E’ una patologia da sempre un po’ “scaricata” tra i vari specialisti, per via della sua complessità.
Ma chi ne è affetto vive malissimo e, pur non essendo una malattia propriamente infiammatoria (VES e PCR, gli indici dell’infiammazione, sono normali, così come sono negativi gli anticorpi tipici delle malattie reumatiche), può portare ad isolamento, depressione, difficoltà nella vita di coppia e nelle relazioni sociali, problemi sul lavoro, inabilità.
Come interrompere questo pericoloso loop?
Anzitutto, il paziente fibromialgico “vede tutto nero”, ma per forza: è dimostrato che lo stimolo doloroso continuo ha un effetto negativo a livello di chimica cerebrale. Un tempo, si pensava che i fibromialgici avessero dolore in quanto “depressi”, mentre è stato dimostrato che è esattamente il contrario!
Questo stimolo doloroso continuo è dovuto ad una specie di “reset” dei nostri recettori dolorosi, che caratterizza questa malattia. In pratica, quello che un sano avverte come uno stimolo tattile, o di pressione, per il fibro si traduce in una “scossa” vera e propria, cui segue una contrattura.
La terapia si basa su tre cardini fondamentali:
- Miorilassanti selettivi, che aiutano a rompere questo circolo vizioso ed a fare riposare meglio il paziente, permettendogli di avere subito un giovamento; ad essi si possono associare integratori con lo stesso fine, ed in ultimo è stata dimostrata una buona efficacia dall’uso di cannabis terapeutica
- Terapia fisica a scopo riabilitativo: non appena la persona ha un minimo sollievo dal dolore, è incentivata a praticare ginnastica dolce (corpo libero, stretching, Yoga, Pilates, nuoto, o anche banalmente passeggiate…), perché questo aiuta a rieducare i nocicettori “confusi”.

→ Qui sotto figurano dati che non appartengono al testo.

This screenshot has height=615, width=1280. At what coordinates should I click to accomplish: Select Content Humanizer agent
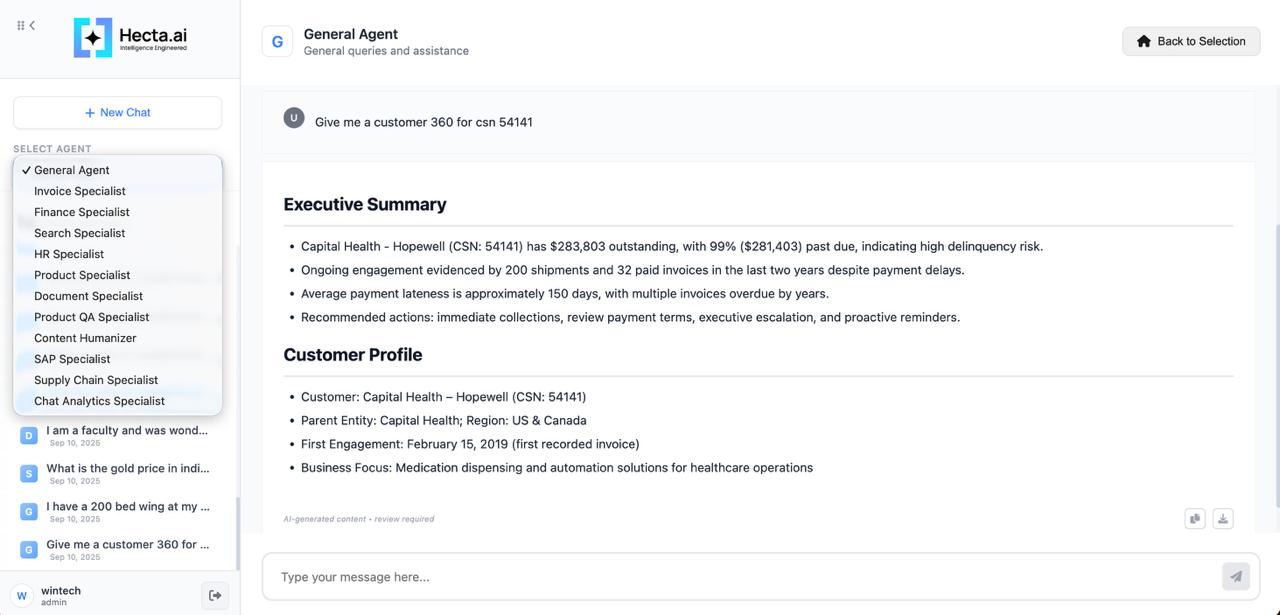point(85,338)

- Brevi cicli di terapia di supporto psicologica, idealmente CBT (cognitivo-comportamentale), che è stata dimostrata rendere assolutamente più efficaci anche gli altri de approcci.
Vi sono anche centri di supporto (gruppi di auto-aiuto, associazioni di malati) per accompagnare il paziente in questo percorso. La visita reumatologica, tuttavia, costituisce il cardine della diagnosi e della impostazione terapeutica. Non solo per valutare il livello di gravità della sindrome, ma soprattutto per escludere la contemporanea presenza di una malattia reumatica soggiacente (presente nel 20-25% dei casi).
Un percorso ad ostacoli, ma da portare avanti fidandosi e affidandosi allo specialista, che potrà offrire un ruolo di supporto fondamentale verso la guarigione.